China’s new low-sulphur fuel oil (LSFO) futures contract surged in its debut on Monday, rising as much as 13% on the Shanghai International Energy Exchange.
The January contract was last up 10.5% at 2,617 yuan ($369.82) per tonne, versus a listing price of 2,368 yuan per tonne.
The launch of the contract with sulphur content lower than 0.5% comes after an International Maritime Organization (IMO) ruling which bans ships from using high sulphur content fuel oil this year unless equipped with exhaust scrubbers.
The contract could help boost China’s ambition to build a regional bunkering hub in its eastern Zhoushan port to vie for the multi-billion dollar ship fuel market dominated by Singapore.

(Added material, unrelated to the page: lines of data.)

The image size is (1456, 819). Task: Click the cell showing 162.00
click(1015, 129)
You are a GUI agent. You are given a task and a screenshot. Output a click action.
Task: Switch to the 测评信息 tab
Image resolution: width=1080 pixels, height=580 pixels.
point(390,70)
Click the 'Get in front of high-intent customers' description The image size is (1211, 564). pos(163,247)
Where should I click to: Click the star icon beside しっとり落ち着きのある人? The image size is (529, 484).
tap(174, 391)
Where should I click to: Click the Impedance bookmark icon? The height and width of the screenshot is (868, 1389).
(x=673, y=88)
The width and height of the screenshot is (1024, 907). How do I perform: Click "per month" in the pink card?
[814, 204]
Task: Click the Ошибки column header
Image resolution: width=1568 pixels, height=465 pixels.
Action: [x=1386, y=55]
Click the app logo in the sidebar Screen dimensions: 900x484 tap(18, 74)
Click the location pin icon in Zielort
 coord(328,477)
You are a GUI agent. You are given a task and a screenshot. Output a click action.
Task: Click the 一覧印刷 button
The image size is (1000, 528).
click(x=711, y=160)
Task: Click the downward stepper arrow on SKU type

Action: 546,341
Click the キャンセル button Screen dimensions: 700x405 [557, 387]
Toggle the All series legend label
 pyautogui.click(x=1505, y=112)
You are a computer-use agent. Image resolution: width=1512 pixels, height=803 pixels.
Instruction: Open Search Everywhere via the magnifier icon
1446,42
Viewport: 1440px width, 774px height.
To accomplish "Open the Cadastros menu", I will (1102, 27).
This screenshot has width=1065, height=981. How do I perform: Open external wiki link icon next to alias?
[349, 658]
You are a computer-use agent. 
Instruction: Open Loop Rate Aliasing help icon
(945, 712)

Prices for the LSFO contract jumped in its debut trade as the market felt its listing price, set by the Shanghai exchange, was undervalued and came below Zhoushan’s spot prices and Singapore’s 0.5% marine fuel prices, said Jin Xiao, chief analyst for energy and petrochemicals at Orient Futures research unit.
“Considering that the long-term curve of Singapore’s low-sulphur is in a contango structure, we think it is more reasonable for LSFO prices to have a premium to Zhoushan spot prices,” he said. Contango is a situation where the futures price of a commodity is higher than the spot price.
Open to international investors, the LSFO contract is China’s fifth internationalized one following the opening up of crude oil, TSR 20 rubber, iron ore and purified terephthalic acid futures to foreign participants.
“LSFO prices will see limited declines mainly due to the fact that the most serious impacts of the coronavirus epidemic on the economy has ended, demand will gradually recover,” Jin added.